School of the Americas: Military Training and Political Violence in the Americas, The
Latin American Politics and Society, Spring 2006 by McSherry, J Patrice
U.S. officers at the SOA depict Latin American military brutality as intrinsic to the Latin American nature, while any U.S. role in the region's dirty wars and human rights violations is never mentioned. Thus, Gill argues, the history of U.S. involvement in Latin American repression is "disappeared." Army commander Colonel Glen Weidner, for example, refers in a speech to "a strain of incomprehensible violence in Guatemalan rural society" (p. 55). (Weidner, the SOA commander, seems to dedicate most of his time to public relations and managing the school's image.) Gill observes that the "millions of dollars of military aid and decades of counterinsurgency training in U.S. schools [are] believed to play no part in the creation of murderous security forces" (p. 32); yet one of her interviewees openly discusses lessons learned at the SOA in the torture and killing of prisoners (p. 99).
A particularly interesting chapter deals with the army's public relations campaign to improve the image of the school. Gill was repeatedly told that torture was not taught at the SOA, and she notes that over the period of her fieldwork there was "a barrage of deafening doublespeak that blurred the lines between truth and fiction and sometimes obscured them completely" (p. 45). Officers insisted that military training in psychological operations and killing techniques was actually an exercise in promoting democracy, engagement, and human rights in Latin America.
Another strength of the book is Gill's analysis of the school's efforts to break down nationalist barriers and weld the Latin American militaries into a transnational anticommunist (and currently, counterterrorist) force under the leadership of the United States. The SOA and other such U.S. schools have been crucial settings for the creation of U.S.-dominated military networks, along with secret programs, such as Operation Condor, the Cold War-era intelligence operations network that "disappeared" and executed hundreds of leftist activists-a conclusion confirmed in this reviewer's own research.
Gill nicely captures important nuances. Some Latin American officers, she notes, accepted without comment views expressed by U.S. officers that were unintentionally arrogant or that betrayed double standards. In one such case, one Latin American officer told her cryptically, several months later, that some of the things he had heard had made him "want to pull out his hair" (p. 130). The Latin Americans generally knew their place, however, as junior partners to their wealthy and powerful sponsors.
Gill devotes one chapter to a case study of the Andean region, addressing the Bolivian military's internal war against indigenous coca growers and the military-paramilitary relationship in Colombia. Although little of the information will be new to Latin Americanists, the chapter provides a good overview to nonspecialists. Another chapter is deVoted to the School of the Americas Watch, its origins, and its activists.

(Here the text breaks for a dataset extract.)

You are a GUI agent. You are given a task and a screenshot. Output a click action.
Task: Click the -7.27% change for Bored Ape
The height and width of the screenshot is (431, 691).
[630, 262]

The book has its minor flaws. Some parts are written in a personalized, sometimes anecdotal style. Perhaps the point was to reach a popular audience, but some academic readers may be impatient with some of the more descriptive accounts. On the other hand, the best parts of the book provide relentless arguments, sharp writing, and key evidence to counter the pronouncements of U.S. and Latin American officers as they oversimplify, distort, or rationalize their practices in Latin American countries.